Les saisons de l’Athabaska faisaient preuve à l’époque d’une inébranlable ponctualité. Nous avions des étés longs et chauds, décembre apportait neige et gels soudains, et le dégel de la rivière Pine s’achevait en général avant le 1er mars. Par comparaison, l’automne et le printemps n’avaient qu’un simple rôle de sentinelles. Cette journée-là pouvait être la meilleure que nous donnerait l’automne, avec un air vif mais sans froideur et pas un nuage pour faire obstacle à la longue lumière du soleil. Nous aurions pu passer cette journée sous la férule de Sam Godwin à lire des chapitres de l’Histoire officielle de l’Union ou du livre d’Otis, La Guerre et comment nous la menons. Sam savait toutefois se montrer indulgent dans son rôle de précepteur et la clémence du temps avait conduit à envisager une excursion, aussi avions-nous sorti des chevaux des écuries où travaillait mon père, et quitté la Propriété avec du pain noir et du jambon salé dans nos sacoches pour le déjeuner.

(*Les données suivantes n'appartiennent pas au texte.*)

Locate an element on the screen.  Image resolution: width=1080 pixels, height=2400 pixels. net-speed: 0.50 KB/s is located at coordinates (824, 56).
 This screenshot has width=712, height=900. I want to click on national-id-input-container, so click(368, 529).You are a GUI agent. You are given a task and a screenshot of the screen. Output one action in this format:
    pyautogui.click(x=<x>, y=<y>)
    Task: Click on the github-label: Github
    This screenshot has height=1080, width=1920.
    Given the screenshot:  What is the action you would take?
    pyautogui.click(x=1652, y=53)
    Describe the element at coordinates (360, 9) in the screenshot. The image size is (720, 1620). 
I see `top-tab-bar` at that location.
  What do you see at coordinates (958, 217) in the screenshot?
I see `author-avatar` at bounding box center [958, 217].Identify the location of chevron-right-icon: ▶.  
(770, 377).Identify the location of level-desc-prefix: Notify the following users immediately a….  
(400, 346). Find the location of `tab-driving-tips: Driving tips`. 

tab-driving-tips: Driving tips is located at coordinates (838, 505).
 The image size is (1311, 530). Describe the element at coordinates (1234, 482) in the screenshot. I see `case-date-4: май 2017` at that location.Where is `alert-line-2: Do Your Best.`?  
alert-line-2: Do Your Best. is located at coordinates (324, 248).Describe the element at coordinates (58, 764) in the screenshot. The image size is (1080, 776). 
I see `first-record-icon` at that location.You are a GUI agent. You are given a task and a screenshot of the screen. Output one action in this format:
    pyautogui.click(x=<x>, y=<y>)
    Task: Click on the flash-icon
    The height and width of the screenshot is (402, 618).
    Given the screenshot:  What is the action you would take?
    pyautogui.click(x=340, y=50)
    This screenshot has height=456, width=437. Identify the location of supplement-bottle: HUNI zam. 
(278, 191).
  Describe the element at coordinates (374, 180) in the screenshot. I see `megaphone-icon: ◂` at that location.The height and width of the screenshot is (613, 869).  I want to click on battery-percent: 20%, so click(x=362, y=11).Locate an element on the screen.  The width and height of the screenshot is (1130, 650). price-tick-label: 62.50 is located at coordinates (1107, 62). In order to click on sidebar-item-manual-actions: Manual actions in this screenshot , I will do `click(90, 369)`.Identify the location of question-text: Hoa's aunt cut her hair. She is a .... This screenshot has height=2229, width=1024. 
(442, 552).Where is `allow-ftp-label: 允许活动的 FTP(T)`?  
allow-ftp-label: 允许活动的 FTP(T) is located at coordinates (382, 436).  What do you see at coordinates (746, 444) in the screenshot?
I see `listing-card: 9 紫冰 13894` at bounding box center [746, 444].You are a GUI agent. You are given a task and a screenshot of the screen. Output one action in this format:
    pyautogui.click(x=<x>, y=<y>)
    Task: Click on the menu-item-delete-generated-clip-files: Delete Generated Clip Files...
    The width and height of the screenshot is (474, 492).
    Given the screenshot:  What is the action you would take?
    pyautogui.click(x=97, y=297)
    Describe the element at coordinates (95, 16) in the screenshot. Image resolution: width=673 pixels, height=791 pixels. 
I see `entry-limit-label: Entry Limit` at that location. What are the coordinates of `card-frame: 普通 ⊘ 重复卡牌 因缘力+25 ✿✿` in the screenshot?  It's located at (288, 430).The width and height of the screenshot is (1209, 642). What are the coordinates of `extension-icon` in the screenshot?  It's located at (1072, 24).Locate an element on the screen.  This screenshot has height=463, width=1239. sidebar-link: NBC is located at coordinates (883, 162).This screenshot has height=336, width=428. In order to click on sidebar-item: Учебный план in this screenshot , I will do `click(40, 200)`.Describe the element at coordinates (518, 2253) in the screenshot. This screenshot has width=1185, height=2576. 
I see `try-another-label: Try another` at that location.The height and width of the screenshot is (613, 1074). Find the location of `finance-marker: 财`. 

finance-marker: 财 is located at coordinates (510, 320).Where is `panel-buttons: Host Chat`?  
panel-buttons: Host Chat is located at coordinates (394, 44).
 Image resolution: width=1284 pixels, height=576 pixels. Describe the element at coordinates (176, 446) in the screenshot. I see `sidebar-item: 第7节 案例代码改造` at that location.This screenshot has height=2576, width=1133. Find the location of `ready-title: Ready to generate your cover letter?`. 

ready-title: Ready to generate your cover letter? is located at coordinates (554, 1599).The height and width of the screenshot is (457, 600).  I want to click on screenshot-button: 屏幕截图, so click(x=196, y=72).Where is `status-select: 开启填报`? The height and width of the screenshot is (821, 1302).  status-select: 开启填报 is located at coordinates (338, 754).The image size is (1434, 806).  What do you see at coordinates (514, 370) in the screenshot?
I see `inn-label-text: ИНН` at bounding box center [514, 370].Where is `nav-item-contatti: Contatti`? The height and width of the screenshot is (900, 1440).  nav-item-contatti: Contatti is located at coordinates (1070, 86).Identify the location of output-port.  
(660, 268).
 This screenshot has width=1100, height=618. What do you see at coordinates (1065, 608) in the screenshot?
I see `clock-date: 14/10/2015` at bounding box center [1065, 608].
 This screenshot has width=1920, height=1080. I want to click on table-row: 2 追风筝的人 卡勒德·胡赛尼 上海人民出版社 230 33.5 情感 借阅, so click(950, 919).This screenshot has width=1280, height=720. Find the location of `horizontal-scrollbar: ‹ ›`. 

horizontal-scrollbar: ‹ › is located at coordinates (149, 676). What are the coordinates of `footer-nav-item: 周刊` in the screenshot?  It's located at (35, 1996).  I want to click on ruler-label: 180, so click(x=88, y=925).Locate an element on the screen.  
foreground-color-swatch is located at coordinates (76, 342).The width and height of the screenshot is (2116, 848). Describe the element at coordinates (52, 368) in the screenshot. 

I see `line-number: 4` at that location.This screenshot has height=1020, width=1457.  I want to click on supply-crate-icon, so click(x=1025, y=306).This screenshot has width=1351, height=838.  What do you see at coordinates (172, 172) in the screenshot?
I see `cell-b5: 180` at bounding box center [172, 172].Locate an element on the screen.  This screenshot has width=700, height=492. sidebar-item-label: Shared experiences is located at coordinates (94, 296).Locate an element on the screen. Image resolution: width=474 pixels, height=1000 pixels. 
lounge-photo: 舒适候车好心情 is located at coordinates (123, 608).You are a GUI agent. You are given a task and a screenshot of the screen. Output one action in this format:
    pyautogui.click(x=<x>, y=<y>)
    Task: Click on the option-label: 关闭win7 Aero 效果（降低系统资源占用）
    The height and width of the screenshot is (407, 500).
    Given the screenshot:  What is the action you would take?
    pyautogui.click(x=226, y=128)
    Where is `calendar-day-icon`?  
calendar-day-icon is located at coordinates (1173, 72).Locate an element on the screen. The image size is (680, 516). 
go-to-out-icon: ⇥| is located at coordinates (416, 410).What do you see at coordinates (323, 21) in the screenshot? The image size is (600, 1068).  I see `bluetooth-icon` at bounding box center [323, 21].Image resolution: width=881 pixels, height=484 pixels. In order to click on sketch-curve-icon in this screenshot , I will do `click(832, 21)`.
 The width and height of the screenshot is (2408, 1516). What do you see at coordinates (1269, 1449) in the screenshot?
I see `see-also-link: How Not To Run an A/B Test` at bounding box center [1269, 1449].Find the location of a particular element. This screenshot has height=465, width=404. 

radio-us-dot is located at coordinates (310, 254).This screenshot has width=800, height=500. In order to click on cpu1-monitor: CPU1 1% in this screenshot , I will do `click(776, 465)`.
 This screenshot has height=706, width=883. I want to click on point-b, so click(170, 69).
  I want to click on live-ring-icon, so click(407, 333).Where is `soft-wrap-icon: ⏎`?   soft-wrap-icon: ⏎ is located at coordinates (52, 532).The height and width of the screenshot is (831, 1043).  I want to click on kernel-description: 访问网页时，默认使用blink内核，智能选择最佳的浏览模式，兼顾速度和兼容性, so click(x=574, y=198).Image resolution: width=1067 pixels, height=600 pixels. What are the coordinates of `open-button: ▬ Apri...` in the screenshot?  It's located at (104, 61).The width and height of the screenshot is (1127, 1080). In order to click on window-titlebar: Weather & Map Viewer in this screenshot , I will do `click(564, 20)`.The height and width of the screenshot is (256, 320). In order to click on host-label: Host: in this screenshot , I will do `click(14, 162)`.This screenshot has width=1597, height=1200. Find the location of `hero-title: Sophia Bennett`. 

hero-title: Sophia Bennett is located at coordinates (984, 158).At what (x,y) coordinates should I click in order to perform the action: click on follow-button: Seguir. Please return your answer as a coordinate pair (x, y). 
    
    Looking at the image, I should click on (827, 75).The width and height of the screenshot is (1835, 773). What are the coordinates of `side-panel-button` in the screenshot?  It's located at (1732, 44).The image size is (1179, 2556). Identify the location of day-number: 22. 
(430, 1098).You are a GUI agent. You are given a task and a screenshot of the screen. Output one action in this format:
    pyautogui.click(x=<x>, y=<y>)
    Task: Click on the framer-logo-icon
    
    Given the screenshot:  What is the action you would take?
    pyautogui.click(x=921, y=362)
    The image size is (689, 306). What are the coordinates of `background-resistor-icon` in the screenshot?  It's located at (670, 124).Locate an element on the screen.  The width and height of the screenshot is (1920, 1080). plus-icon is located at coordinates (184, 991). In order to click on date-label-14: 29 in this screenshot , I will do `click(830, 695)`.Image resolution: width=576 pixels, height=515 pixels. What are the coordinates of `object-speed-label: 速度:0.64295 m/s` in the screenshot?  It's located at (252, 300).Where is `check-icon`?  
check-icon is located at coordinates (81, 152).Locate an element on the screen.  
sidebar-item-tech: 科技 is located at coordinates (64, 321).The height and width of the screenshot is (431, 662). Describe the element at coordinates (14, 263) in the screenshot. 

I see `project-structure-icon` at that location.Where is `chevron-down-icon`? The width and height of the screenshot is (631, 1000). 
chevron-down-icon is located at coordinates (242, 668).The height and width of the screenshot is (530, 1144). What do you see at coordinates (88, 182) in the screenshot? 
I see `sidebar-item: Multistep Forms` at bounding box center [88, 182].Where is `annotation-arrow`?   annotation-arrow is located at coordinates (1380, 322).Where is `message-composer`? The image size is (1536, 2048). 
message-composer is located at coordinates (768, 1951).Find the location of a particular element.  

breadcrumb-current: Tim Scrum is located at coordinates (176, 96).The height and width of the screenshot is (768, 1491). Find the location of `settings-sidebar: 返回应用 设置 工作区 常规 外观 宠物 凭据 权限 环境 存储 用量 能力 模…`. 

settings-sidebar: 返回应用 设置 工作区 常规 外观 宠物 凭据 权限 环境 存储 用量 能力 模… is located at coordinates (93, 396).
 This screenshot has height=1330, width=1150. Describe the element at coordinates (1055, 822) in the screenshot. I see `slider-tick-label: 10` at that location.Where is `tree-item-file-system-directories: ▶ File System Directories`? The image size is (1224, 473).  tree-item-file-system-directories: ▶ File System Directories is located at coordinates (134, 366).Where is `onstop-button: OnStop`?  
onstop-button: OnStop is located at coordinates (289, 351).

Nous nous sommes d’abord dirigés vers le sud par la route du Fil, qui nous a éloignés des collines et du village. Julian et moi ouvrions la marche, Sam suivait, son fusil Pittsburgh dans sa selle, prêt à servir. Il ne semblait y avoir ni danger ni menace, mais Sam Godwin estimait nécessaire de toujours se tenir prêt : s’il avait un credo, c’était ÊTRE PRÊT, ainsi que TIRER LE PREMIER et sans doute aussi AU DIABLE LES CONSÉQUENCES. Sam, qui approchait les cinquante hivers, arborait une épaisse barbe brune striée de poils blancs rêches et portait ce qui restait présentable de son uniforme brun et vert de l’armée des Deux Californies. Il était presque un père pour Julian, dont le véritable père s’était balancé au bout d’une corde quelques années auparavant. Ces derniers temps, il se montrait plus vigilant que jamais, pour des raisons qu’il n’avait pas évoquées, du moins pas avec moi.